Annaba mise sur le liège La filière forestière vise 3.850 quintaux en 2026

 

La wilaya d’Annaba s’apprête à enregistrer une production prévisionnelle de 3.850 quintaux de liège au titre de la campagne 2026, lancée au début de l’été dernier, selon des informations fournies par la Conservation des forêts. Cette récolte concerne principalement trois grands massifs forestiers situés dans les communes de Seraïdi, Chétaibi et Oued El Aneb, où des moyens humains et logistiques conséquents ont été mobilisés afin d’assurer le bon déroulement de l’opération.

La répartition de cette production met en évidence le rôle stratégique du massif de l’Edough. La commune de Seraïdi devrait fournir près de 1.000 quintaux, tandis que 2.700 quintaux sont attendus à Oued El Aneb. À lui seul, le massif de l’Edough s’étend sur environ 40.000 hectares, composés non seulement de chêne-liège, mais aussi de hêtre, d’eucalyptus et d’autres essences forestières à valeur économique.

Au total, les forêts de la wilaya d’Annaba couvrent une superficie estimée à 73.000 hectares, répartis sur ces trois communes. En termes d’étendue, elles figurent parmi les plus importantes de la région Est du pays. Cette richesse forestière constitue une ressource stratégique à forte valeur ajoutée, tant pour l’économie locale que nationale, tout en jouant un rôle essentiel dans la préservation de la biodiversité et de la faune.

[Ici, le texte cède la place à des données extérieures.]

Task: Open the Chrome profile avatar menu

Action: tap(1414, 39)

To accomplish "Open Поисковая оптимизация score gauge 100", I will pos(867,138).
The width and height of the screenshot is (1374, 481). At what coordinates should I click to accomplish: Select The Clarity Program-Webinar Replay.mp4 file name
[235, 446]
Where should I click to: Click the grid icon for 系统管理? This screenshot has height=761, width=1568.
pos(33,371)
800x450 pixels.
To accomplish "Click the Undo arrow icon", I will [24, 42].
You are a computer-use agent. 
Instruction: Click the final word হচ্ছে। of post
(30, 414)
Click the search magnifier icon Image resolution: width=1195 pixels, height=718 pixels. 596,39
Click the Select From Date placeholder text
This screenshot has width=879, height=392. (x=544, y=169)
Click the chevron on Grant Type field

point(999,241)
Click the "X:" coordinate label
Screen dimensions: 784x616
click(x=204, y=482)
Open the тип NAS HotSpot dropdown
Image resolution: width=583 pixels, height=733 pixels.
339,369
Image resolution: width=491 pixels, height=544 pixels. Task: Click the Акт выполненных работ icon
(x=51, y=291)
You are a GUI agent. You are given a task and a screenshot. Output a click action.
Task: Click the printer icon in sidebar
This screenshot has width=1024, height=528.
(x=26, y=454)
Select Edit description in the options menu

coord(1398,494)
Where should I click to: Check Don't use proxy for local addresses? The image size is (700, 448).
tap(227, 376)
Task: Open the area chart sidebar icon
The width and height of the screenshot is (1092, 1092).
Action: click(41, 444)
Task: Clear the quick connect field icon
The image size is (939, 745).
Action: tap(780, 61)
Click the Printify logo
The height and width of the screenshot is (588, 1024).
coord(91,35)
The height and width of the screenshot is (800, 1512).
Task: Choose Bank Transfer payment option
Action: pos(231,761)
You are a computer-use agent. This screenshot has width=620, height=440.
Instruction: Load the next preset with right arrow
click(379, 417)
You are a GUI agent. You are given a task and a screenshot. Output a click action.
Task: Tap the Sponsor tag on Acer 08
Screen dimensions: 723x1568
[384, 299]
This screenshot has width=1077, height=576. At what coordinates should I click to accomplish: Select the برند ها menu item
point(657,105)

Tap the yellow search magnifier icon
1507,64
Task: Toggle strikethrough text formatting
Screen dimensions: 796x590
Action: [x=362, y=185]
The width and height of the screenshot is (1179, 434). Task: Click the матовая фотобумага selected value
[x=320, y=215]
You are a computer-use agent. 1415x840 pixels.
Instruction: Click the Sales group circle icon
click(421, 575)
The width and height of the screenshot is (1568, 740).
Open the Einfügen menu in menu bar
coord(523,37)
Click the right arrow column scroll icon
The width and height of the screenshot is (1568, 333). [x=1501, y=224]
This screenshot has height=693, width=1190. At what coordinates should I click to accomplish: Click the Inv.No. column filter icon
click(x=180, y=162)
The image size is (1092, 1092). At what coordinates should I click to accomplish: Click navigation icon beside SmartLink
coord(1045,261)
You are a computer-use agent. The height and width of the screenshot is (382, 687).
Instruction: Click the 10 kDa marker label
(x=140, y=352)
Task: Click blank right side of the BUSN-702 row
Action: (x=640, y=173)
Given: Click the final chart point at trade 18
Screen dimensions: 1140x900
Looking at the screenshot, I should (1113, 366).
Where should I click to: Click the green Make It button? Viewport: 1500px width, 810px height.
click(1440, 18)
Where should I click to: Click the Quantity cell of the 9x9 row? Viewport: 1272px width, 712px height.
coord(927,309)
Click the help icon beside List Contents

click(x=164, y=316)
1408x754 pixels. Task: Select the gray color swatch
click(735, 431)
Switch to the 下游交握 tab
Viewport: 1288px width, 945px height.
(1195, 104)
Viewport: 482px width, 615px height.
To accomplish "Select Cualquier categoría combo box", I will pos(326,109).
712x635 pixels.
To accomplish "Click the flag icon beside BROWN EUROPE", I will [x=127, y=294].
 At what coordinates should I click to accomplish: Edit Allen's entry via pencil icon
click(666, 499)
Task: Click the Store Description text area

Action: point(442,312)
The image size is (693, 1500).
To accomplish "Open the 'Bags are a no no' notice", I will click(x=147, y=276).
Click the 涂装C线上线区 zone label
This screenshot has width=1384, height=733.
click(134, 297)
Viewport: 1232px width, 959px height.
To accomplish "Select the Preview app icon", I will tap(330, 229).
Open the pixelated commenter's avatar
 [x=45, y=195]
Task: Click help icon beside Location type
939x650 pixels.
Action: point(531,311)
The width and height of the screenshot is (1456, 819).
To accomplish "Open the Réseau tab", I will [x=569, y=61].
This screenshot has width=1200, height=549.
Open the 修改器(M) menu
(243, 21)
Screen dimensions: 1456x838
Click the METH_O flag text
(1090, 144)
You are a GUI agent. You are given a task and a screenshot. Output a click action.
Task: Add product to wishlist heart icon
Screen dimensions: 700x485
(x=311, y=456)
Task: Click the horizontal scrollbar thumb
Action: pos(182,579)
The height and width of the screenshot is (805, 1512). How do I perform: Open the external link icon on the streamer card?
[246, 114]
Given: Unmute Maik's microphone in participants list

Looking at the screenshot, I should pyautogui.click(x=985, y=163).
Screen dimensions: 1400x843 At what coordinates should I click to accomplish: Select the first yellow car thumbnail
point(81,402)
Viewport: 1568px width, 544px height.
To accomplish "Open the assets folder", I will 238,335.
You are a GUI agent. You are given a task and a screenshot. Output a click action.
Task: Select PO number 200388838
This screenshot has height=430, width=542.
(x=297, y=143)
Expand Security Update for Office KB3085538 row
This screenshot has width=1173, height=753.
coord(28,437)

Le liège produit alimente plusieurs industries régionales, tandis que les excédents sont destinés à l’exportation. Toutefois, ce segment clé de l’économie forestière a connu un net recul ces dernières années. Les incendies ayant ravagé des dizaines d’hectares dans les principales zones de production, la raréfaction de la main-d’œuvre qualifiée, l’état parfois dégradé des peuplements et les limites des capacités de transformation ont contribué à fragiliser la filière.

Face à cette situation, les pouvoirs publics ont engagé une série de mesures visant à relancer et dynamiser l’industrie du liège, notamment par l’extension des superficies dédiées à cette activité et par une meilleure organisation de l’exploitation. Depuis l’indépendance, la production nationale de liège a suivi une courbe irrégulière, étroitement liée aux conditions d’exploitation et aux capacités techniques des opérateurs. D’où la nécessité d’adopter des solutions durables pour réhabiliter cette ressource naturelle issue du chêne-liège.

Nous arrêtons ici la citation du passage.